Tim's naivety affords him some caution and alarm when he meets his (relatively) more worldly peers. He is momentarily alarmed by the mere blackness of mild-mannered Ronald, Dean "Call me Deanzi" Ziegler's (John C. Reilly) reputation as a bad seed proceeds him, and he's perplexed by the anything-goes attitude of Joan (Anne Heche). Her proclamation that "What happens in Cedar Rapids stays in Cedar Rapids" serves as a blessing and a curse to the childlike Tim. In an ironic twist, Tim is nonplussed by the prostitute that solicits him outside the hotel — he offers her a butterscotch in lieu of a cigarette. Then again, he doesn't get that she's a hooker, yet.
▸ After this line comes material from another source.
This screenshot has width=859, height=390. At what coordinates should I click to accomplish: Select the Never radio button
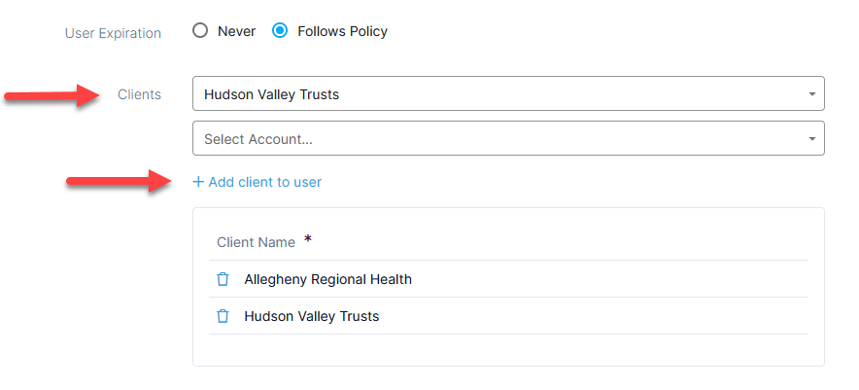click(200, 31)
But there's still a lot of weekend left.
Mixing a dopey sweetheart with hellraisers in an unfamiliar environment may be pure comedy movie formula, but Cedar Rapids is a perfect example of why such a formula exists. It's hilarious, and the wacky touches provided by the fun cast of slightly-off characters only amps up the laughs. Of course, the ultimate joke of the film is the pure irony of it's namesake setting. This isn't Vegas or Bangkok. It's Cedar Rapids, where business-as-usual still has the capacity to go very, very wrong. Awesome.